Solve the Second Order Nonhomogeneous ODE I'm stuck on this problem since I can't find any material in my textbook or internet to solve this. Any help?
$$2x^2 \cdot y'' - x \cdot y' + y = x$$
$$y'' - \frac{y'}{2x} + \frac{y}{2x^2} = \frac{1}{2x}$$
 A: The equation is 
$$ 2x^2y'' - xy' + y = x $$
This is an inhomogeneous Cauchy-Euler equation of second order.
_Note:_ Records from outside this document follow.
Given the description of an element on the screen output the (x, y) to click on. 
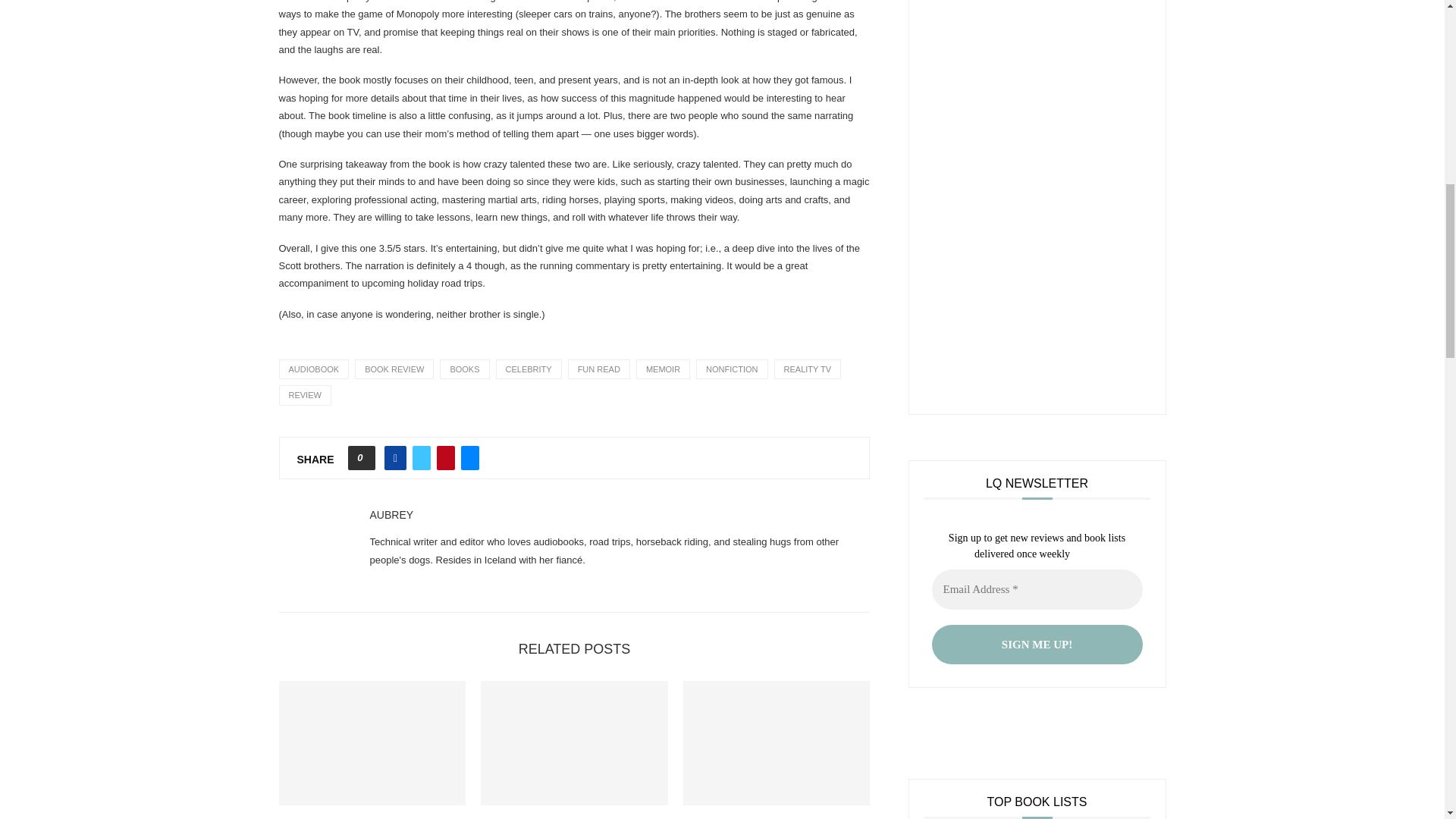
Author Aubrey (391, 514)
Review: Playing for Freedom by Zarifa Adiba (574, 742)
Review: When Women Were Dragons by Kelly Barnhill (372, 742)
Review: Translation State by Anne Leckie (776, 742)
Sign me up! (1036, 644)
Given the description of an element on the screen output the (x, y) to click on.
Make the substitution $x = e^t$ and $y(x) = u(t)$ to get
$$ 2u'' - 3u' + u = e^t $$
Which you can solve using the method of undetermined coefficients to obtain the general solution
$$ u(t) = te^t + c_1e^t + c_2e^{t/2} $$
$$ \implies y(x) = x\ln x + c_1 x + c_2 \sqrt{x} $$

An alternative approach is try to find solutions of the form $y = x^m$. Plugging this into the original equation, we obtain the characteristic polynomial
$$ 2m(m-1) - m + 1 = 0 $$
which has roots $m=1$, $m=1/2$. Therefore the homogeneous solution is
$$ y_h(x) = c_1x + c_2\sqrt{x} $$
Knowing this, we can use variation of parameters to find a particular solution of the form
$$ y_p(x) = x\ v_1(x) + \sqrt{x}\ v_2(x) $$
where the coefficient functions satisfy
$$ \left\{ \begin{aligned} x{v_1}' + \sqrt{x}{v_2}' &= 0 \\
{v_1}' + \frac{1}{2\sqrt{x}}{v_2}' &= \frac{1}{2x} \end{aligned} \right. $$
Solving the above system gives
$$ {v_1}' = \frac{1}{x}, \quad {v_2}' = -\frac{1}{\sqrt{x}} $$
Integrating and recombining gives $y_p = x\ln x - 2x$, of which the second term is absorbed into $y_h$
A: Here is another way:
$$y'' - \frac{y'}{2x} + \frac{y}{2x^2} = \frac{1}{2x}$$
$$y'' -\frac 1 2 ( \frac{y'x}{x^2} - \frac{y}{x^2})= \frac{1}{2x}$$
$$y'' -\frac 1 2 ( \frac{y'x-y}{x^2})= \frac{1}{2x}$$
$$y'' -\frac 1 2 ( \frac{y}{x})'= \frac{1}{2x}$$
Integrate:
$$y' -\frac{y}{2x}=\int \frac{dx}{2x}$$
$$y' -\frac{y}{2x}=\frac{\ln(x)}{2}+K$$
Which is easy to solve ....